● **MATERIAL SHOWN**
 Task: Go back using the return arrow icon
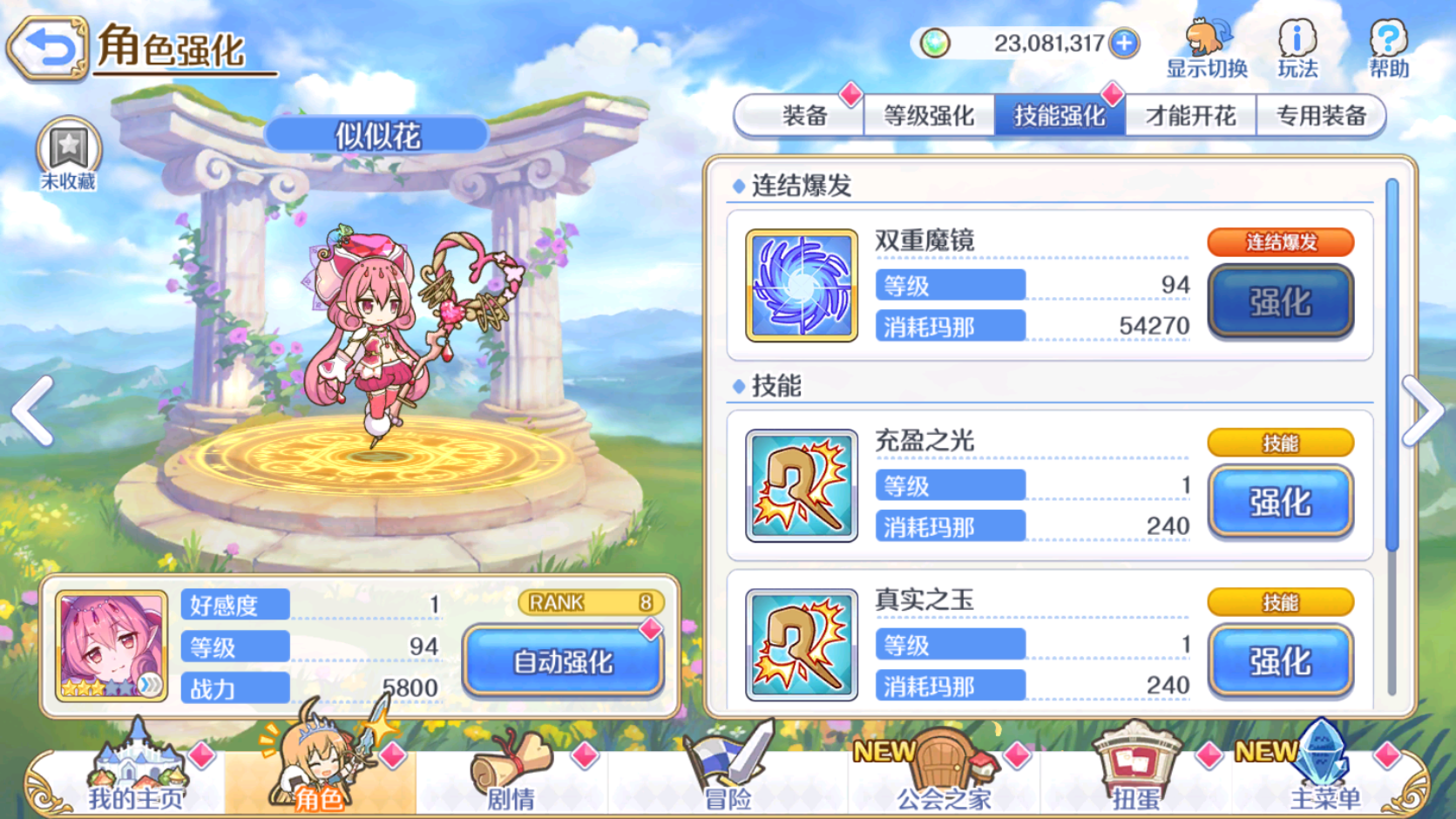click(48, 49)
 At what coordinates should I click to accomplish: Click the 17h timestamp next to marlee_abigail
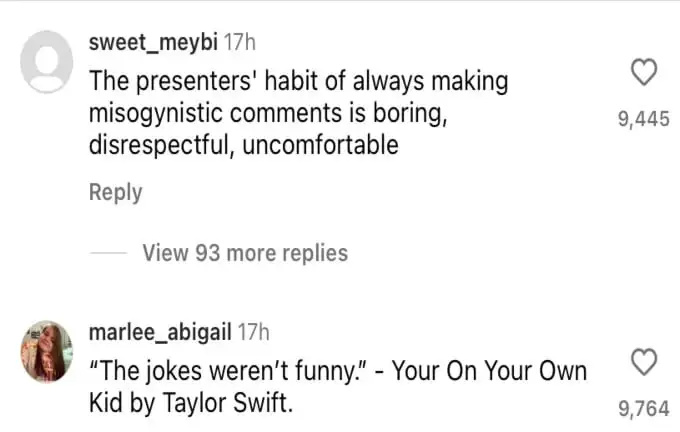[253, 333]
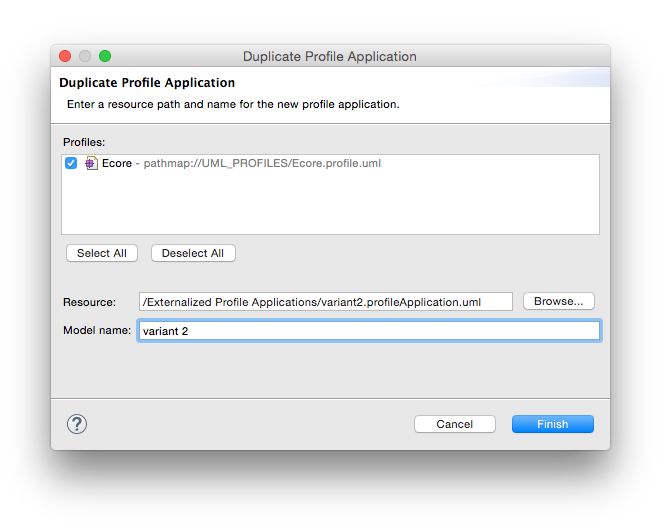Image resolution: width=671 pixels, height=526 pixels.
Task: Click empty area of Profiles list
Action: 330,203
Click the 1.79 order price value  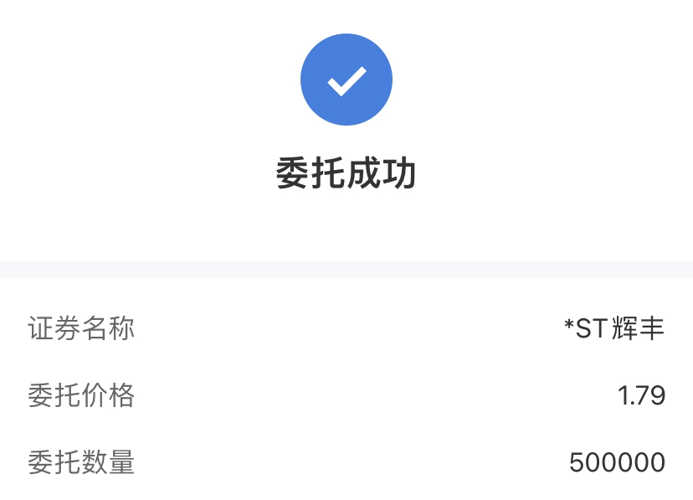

---

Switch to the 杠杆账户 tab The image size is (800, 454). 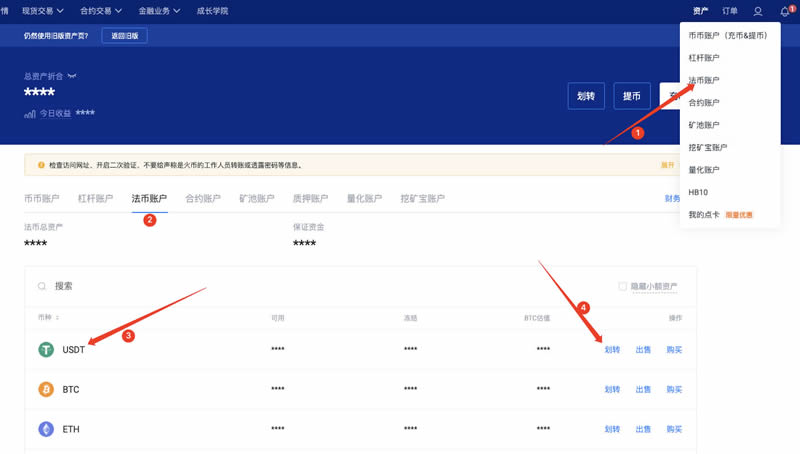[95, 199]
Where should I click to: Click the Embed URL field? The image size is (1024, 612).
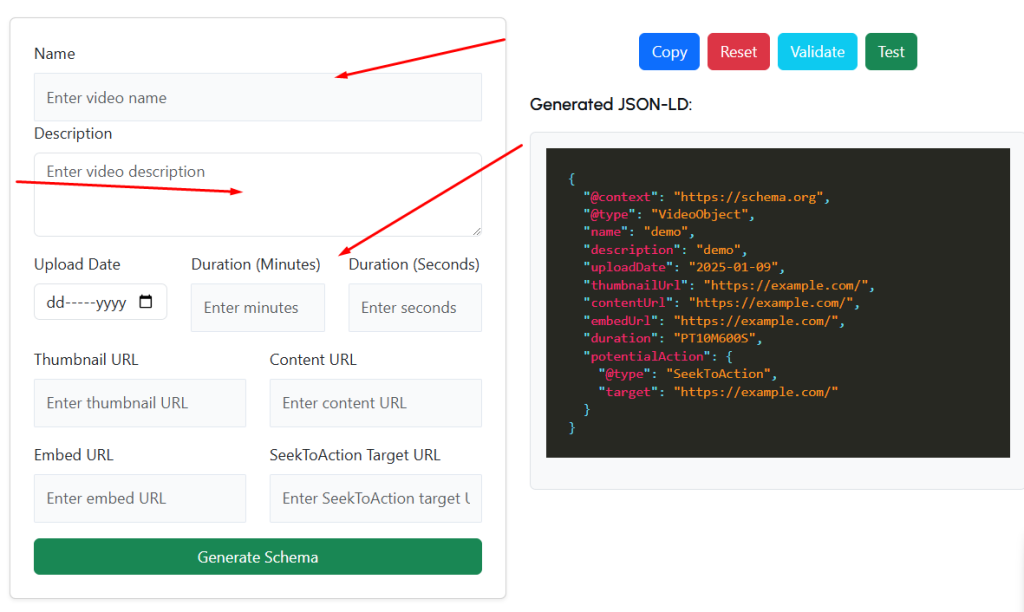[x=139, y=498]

● **WORK TO COMPLETE**
Copy only this from above: the line containing "Task: Go back using the return arrow icon", the line containing "Click the 1.79 order price value", and all lines between, printed exactly. Leave out the pictures.

● **EXPECTED ANSWER**
 Task: Go back using the return arrow icon
click(48, 49)
 At what coordinates should I click to accomplish: Click the 17h timestamp next to marlee_abigail
[253, 333]
Image resolution: width=671 pixels, height=526 pixels.
Task: Click empty area of Profiles list
Action: 330,203
Click the 1.79 order price value  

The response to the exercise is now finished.